If Servant of God Dorothy Day, who has been publicly praised by Popes Benedict XVI and Francis as an exemplary American Catholic, does become recognized as Saint Dorothy in the next few years, I expect the same controversy that attended her life. To those American Catholics who see the Church as a subsidiary of the Republican party — who worship the free market most of all — the protesting might be a non-starter.

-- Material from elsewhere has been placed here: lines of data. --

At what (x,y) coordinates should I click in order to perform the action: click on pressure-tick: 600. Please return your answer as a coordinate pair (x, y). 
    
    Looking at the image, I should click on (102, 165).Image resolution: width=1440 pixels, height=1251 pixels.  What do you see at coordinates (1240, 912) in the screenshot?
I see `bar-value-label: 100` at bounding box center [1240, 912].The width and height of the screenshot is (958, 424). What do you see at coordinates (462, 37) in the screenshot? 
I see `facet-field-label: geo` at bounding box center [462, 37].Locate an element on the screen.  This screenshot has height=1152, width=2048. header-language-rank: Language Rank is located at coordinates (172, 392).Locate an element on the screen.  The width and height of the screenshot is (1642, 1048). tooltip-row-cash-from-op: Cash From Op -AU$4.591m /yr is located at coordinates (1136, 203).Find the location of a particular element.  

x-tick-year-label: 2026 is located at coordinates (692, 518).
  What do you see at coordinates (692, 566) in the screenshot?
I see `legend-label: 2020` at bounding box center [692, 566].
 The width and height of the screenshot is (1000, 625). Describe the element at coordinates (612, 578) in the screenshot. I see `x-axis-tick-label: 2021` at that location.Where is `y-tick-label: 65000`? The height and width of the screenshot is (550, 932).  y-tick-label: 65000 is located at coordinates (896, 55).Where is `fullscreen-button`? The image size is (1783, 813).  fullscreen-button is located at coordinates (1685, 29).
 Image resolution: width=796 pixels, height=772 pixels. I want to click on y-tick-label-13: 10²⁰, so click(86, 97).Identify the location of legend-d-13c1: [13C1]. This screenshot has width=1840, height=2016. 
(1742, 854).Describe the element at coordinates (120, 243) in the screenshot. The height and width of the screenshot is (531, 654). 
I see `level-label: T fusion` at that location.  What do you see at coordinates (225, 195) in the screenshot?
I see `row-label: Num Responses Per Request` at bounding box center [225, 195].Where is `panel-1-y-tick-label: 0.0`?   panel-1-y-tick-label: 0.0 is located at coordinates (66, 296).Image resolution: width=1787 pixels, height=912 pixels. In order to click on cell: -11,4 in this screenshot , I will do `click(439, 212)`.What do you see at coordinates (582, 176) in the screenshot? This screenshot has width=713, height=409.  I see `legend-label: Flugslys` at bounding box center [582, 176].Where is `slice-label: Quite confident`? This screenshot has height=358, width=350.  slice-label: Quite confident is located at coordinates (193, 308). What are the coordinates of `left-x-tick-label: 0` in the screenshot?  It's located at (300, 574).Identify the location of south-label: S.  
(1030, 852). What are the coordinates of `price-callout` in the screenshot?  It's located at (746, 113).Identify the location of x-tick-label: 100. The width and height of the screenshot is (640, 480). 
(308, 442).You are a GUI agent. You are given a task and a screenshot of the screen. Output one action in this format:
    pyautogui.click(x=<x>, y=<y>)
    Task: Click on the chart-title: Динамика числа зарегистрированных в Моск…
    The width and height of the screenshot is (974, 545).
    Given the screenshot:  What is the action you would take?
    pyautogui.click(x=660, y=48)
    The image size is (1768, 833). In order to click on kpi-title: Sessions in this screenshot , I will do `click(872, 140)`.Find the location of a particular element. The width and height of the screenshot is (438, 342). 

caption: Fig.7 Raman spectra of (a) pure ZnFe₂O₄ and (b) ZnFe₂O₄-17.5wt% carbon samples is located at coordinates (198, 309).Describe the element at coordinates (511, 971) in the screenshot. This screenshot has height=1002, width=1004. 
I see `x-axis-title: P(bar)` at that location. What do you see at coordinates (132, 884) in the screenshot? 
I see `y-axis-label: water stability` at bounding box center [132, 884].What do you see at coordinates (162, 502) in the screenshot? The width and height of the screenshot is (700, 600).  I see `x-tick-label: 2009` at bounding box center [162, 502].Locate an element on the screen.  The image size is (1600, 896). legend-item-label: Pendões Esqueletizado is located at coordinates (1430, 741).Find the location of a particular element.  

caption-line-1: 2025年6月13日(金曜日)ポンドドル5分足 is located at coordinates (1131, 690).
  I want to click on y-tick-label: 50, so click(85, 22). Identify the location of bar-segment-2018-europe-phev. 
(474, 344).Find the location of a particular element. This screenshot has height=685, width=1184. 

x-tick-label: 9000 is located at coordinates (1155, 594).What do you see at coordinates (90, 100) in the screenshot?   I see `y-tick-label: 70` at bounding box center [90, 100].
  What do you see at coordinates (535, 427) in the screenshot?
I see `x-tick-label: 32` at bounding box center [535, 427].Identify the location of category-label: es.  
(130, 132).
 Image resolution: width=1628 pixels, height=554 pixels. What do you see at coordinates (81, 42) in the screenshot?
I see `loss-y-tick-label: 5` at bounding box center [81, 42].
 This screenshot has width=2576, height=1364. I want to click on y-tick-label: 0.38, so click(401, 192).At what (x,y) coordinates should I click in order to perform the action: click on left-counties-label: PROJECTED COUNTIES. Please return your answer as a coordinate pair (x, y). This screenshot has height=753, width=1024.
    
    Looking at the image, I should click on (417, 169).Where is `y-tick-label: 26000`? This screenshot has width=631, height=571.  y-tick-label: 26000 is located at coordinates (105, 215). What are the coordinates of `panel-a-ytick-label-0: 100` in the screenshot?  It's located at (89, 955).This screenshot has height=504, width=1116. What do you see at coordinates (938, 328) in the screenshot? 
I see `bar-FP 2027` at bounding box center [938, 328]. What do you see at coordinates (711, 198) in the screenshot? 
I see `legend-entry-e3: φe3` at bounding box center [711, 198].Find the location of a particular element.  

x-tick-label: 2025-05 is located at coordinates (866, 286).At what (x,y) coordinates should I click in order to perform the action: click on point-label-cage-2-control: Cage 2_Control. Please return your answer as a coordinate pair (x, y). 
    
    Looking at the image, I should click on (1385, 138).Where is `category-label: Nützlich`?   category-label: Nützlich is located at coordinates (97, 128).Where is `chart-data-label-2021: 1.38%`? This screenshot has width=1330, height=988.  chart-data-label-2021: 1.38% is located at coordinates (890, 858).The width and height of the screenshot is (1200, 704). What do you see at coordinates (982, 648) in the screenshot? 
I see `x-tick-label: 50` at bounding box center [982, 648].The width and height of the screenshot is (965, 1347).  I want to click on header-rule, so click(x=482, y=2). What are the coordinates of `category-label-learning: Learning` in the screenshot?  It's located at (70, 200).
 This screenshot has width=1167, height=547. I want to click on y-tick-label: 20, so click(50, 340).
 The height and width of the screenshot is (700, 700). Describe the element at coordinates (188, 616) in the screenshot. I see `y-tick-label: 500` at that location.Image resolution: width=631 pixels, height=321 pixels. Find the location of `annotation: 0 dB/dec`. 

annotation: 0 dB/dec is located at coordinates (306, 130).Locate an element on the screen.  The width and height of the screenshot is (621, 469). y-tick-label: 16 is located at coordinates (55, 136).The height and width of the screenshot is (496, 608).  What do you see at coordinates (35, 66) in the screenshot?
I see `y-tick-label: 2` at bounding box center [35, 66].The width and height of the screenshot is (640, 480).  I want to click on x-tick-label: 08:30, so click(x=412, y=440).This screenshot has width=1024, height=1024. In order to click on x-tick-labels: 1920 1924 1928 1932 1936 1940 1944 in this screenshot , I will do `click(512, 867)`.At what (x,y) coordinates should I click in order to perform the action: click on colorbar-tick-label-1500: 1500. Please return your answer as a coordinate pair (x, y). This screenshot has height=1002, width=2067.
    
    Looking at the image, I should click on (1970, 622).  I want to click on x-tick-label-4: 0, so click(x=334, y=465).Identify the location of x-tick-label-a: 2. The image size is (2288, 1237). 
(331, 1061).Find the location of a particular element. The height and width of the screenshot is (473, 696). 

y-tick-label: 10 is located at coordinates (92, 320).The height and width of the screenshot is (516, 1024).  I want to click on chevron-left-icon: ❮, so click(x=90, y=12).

But her politics weren’t so easy to categorize, then or now. She opposed the New Deal and other sweeping federal initiatives on the grounds that charity, like the Incarnation itself, should be on a human scale. Charging into her own pandemic as she did, it’s not clear to me she would have favored lockdowns or mask mandates, in the vein of many contemporary liberals. Not to mention her social views: she was a pariah among her bohemian friends in the 1920s for advocating celibacy; imagine today’s pronoun police reading her rapturous reflections on the essential nature of womanhood.

Hospitals, protests, loneliness, more or less constant political conflict: Dorothy’s life, while extraordinary, feels familiar to us now. Whether she becomes a saint or not, it’s perhaps her steadfastness in the face of all this tumult that can teach us the most. When presented with no good options, politically, socially or civilly, she simply insisted on her own. Rather than bend to compromises or tawdry alliances with politicians, rather than yield one single inch of what it means to live as a Christian, she chose another way, and inspired thousands to join her. She still inspires now, if we are brave enough to listen.